Pour la liste nationale, les abus et l’intrigue y ont encore eu plus de part. Ainsi, à Paris, les gens du bureau où l’on allait voter, se sont fait mettre sur la liste par tout venant. Il s’est formé aussi des coalitions : deux à trois cents personnes sont convenues de prendre chacune la liste réglée entre elles, et de se nommer exclusivement les unes les autres ; de sorte que chacune d’elles a eu nécessairement deux cents voix lorsque la coalition a été de deux cents personnes ; ajoutez les voix éparses hors de la coalition, et chacun des coalisés se trouve avoir un avantage immense sur quiconque n’a pas été membre de l’association.

Il y avait à Paris deux coalitions de ce genre : je n’ai été de l’une ni de l’autre, et beaucoup de personnes de qui j’étais connu, apprenant que j’avais donné mon bulletin dans les premiers jours, m’avaient déclaré que je ne serais pas dans le leur, puisque je n’étais pas de leur coalition.
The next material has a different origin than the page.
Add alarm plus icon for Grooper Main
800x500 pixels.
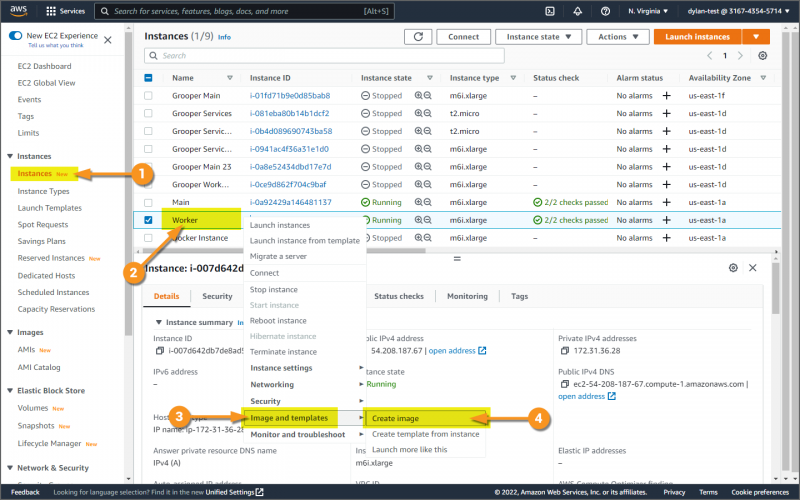666,95
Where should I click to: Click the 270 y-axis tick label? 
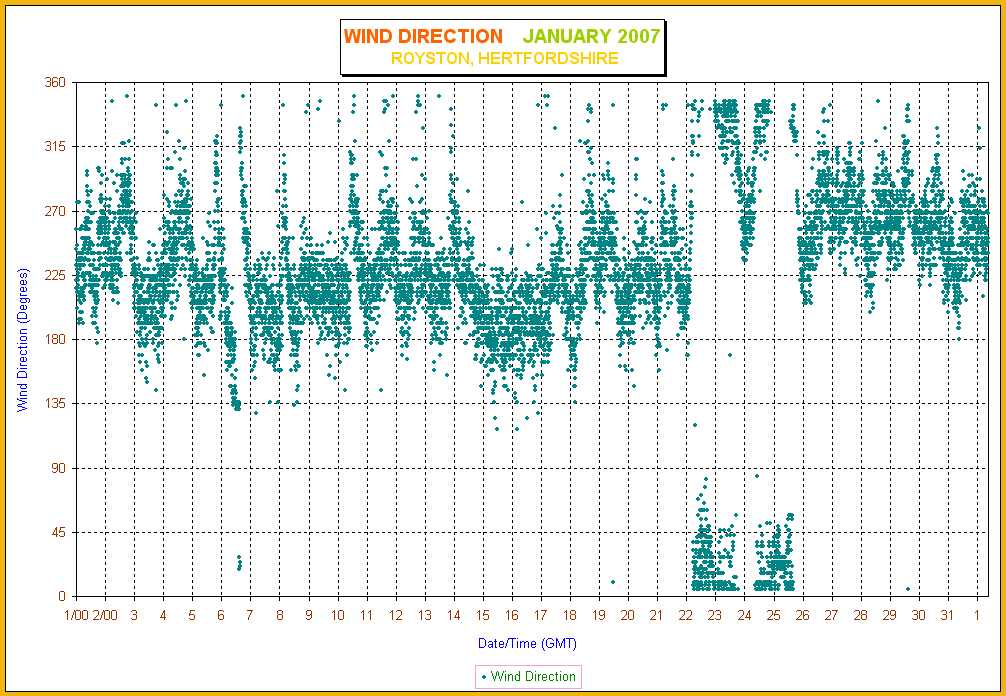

Cependant, à l’ouverture du scrutin, il s’est trouvé que je rassemblais plus de cinq cents voix, et que j’ai été au nombre des notables nationaux, susceptible par conséquent de toutes les places et dignités de la république.

Au moment où j’écris ceci (7 mars 1802), le Sénat est occupé de la nomination des vingt places vacantes au tribunal, et des soixante au Corps Législatif ; et je sais de deux sénateurs que je suis sur une liste de trois à quatre cents candidats. Sous le régime d’une constitution où les droits de la propriété ont été absolument oubliés, quoiqu’on prétendît former un gouvernement représentatif, j’ai bien quelques titres. Quarante ans de travaux et quelques connaissances dans les matières d’économie publique d’administration, de législation ; un caractère persévérant, des ouvrages accueillis avec indulgence et avec estime, sont, aux yeux de mes amis, de véritables droits. Mais je pense que le petit nombre de sénateurs qui croiraient pouvoir me nommer, trouveront une grande opposition dans la multitude d’entre eux, dont quelques-uns me réprouveront comme aristocrate ou comme économiste, etc., tandis que la plupart des autres ignorent parfaitement et ma personne et mes ouvrages.

Je n’ai rien tenté pour aider à la fortune ; je n’ai pas fait une visite, ni écrit une ligne à aucun de ces électeurs. Si j’étais nommé ou tribun ou législateur, ce serait vraiment un événement extraordinaire et inattendu, dont je pourrais à bon droit tirer quelque vanité. Sinon, je dirai comme Pédarète, mais non pas d’aussi bonne foi, ni aussi modestement que lui, que je suis ravi de voir que la patrie a trouvé quatre-vingts personnes qui ont plus d’instruction que moi dans des matières que j’ai étudiées cinquante ans de ma vie ; car j’ai commencé à m’occuper de cette étude à vingt-cinq ans, et j’entre aujourd’hui, 7 mars 1802, dans ma soixante-seizième année. — Ce 6 germinal an X, la liste des nouveaux membres du Corps-Législatif est publique, et formée, comme je le prévoyais, de noms presque inconnus ; et je n’y suis pas compris, non plus qu’un grand nombre de personnes que la voix publique y appelait ; et je dis : À la bonne heure.